**To do**
Please print the data that follows, keeping every line exact.

|---|

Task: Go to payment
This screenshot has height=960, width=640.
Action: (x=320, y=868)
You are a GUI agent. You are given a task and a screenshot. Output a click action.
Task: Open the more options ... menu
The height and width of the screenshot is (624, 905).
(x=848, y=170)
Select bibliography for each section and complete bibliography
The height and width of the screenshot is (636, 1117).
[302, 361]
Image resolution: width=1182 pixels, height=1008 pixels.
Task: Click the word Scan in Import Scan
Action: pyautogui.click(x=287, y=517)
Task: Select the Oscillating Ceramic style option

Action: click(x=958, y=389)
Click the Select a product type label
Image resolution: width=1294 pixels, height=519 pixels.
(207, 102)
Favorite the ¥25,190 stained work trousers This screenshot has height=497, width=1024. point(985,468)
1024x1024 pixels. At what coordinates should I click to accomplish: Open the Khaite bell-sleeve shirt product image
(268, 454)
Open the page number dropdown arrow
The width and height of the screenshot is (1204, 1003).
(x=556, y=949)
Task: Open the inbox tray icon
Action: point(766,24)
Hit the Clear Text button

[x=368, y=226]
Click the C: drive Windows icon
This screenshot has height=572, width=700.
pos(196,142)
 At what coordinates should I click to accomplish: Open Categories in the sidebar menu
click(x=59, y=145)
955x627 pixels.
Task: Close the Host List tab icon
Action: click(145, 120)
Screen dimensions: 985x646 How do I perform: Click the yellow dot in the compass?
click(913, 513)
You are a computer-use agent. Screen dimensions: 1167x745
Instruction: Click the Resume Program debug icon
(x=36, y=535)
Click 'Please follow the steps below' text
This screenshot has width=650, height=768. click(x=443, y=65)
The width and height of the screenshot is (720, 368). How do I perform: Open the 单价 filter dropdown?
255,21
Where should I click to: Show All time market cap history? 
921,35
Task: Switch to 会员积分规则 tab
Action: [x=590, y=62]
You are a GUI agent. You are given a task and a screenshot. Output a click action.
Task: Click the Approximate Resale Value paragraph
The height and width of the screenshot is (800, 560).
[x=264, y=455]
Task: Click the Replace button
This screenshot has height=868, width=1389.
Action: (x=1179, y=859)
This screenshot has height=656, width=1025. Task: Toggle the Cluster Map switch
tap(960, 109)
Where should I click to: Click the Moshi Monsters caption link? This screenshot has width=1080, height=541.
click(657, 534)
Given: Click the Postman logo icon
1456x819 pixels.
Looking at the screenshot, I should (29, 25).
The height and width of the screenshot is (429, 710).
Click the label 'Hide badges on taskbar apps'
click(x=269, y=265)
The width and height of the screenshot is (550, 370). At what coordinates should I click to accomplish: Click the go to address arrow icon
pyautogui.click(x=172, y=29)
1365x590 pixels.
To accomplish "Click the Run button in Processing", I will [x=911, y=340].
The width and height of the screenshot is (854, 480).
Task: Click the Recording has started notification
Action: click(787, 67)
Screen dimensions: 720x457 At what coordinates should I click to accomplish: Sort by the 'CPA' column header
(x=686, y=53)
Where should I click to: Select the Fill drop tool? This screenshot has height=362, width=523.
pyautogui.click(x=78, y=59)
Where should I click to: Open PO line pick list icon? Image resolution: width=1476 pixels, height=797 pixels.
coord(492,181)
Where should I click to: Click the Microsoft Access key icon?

|---|

**Task output**
Task: Go to payment
This screenshot has height=960, width=640.
Action: (x=320, y=868)
You are a GUI agent. You are given a task and a screenshot. Output a click action.
Task: Open the more options ... menu
The height and width of the screenshot is (624, 905).
(x=848, y=170)
Select bibliography for each section and complete bibliography
The height and width of the screenshot is (636, 1117).
[302, 361]
Image resolution: width=1182 pixels, height=1008 pixels.
Task: Click the word Scan in Import Scan
Action: pyautogui.click(x=287, y=517)
Task: Select the Oscillating Ceramic style option

Action: click(x=958, y=389)
Click the Select a product type label
Image resolution: width=1294 pixels, height=519 pixels.
(207, 102)
Favorite the ¥25,190 stained work trousers This screenshot has height=497, width=1024. point(985,468)
1024x1024 pixels. At what coordinates should I click to accomplish: Open the Khaite bell-sleeve shirt product image
(268, 454)
Open the page number dropdown arrow
The width and height of the screenshot is (1204, 1003).
(x=556, y=949)
Task: Open the inbox tray icon
Action: point(766,24)
Hit the Clear Text button

[x=368, y=226]
Click the C: drive Windows icon
This screenshot has height=572, width=700.
pos(196,142)
 At what coordinates should I click to accomplish: Open Categories in the sidebar menu
click(x=59, y=145)
955x627 pixels.
Task: Close the Host List tab icon
Action: click(145, 120)
Screen dimensions: 985x646 How do I perform: Click the yellow dot in the compass?
click(913, 513)
You are a computer-use agent. Screen dimensions: 1167x745
Instruction: Click the Resume Program debug icon
(x=36, y=535)
Click 'Please follow the steps below' text
This screenshot has width=650, height=768. click(x=443, y=65)
The width and height of the screenshot is (720, 368). How do I perform: Open the 单价 filter dropdown?
255,21
Where should I click to: Show All time market cap history? 
921,35
Task: Switch to 会员积分规则 tab
Action: [x=590, y=62]
You are a GUI agent. You are given a task and a screenshot. Output a click action.
Task: Click the Approximate Resale Value paragraph
The height and width of the screenshot is (800, 560).
[x=264, y=455]
Task: Click the Replace button
This screenshot has height=868, width=1389.
Action: (x=1179, y=859)
This screenshot has height=656, width=1025. Task: Toggle the Cluster Map switch
tap(960, 109)
Where should I click to: Click the Moshi Monsters caption link? This screenshot has width=1080, height=541.
click(657, 534)
Given: Click the Postman logo icon
1456x819 pixels.
Looking at the screenshot, I should (29, 25).
The height and width of the screenshot is (429, 710).
Click the label 'Hide badges on taskbar apps'
click(x=269, y=265)
The width and height of the screenshot is (550, 370). At what coordinates should I click to accomplish: Click the go to address arrow icon
pyautogui.click(x=172, y=29)
1365x590 pixels.
To accomplish "Click the Run button in Processing", I will [x=911, y=340].
The width and height of the screenshot is (854, 480).
Task: Click the Recording has started notification
Action: click(787, 67)
Screen dimensions: 720x457 At what coordinates should I click to accomplish: Sort by the 'CPA' column header
(x=686, y=53)
Where should I click to: Select the Fill drop tool? This screenshot has height=362, width=523.
pyautogui.click(x=78, y=59)
Where should I click to: Open PO line pick list icon? Image resolution: width=1476 pixels, height=797 pixels.
coord(492,181)
Where should I click to: Click the Microsoft Access key icon?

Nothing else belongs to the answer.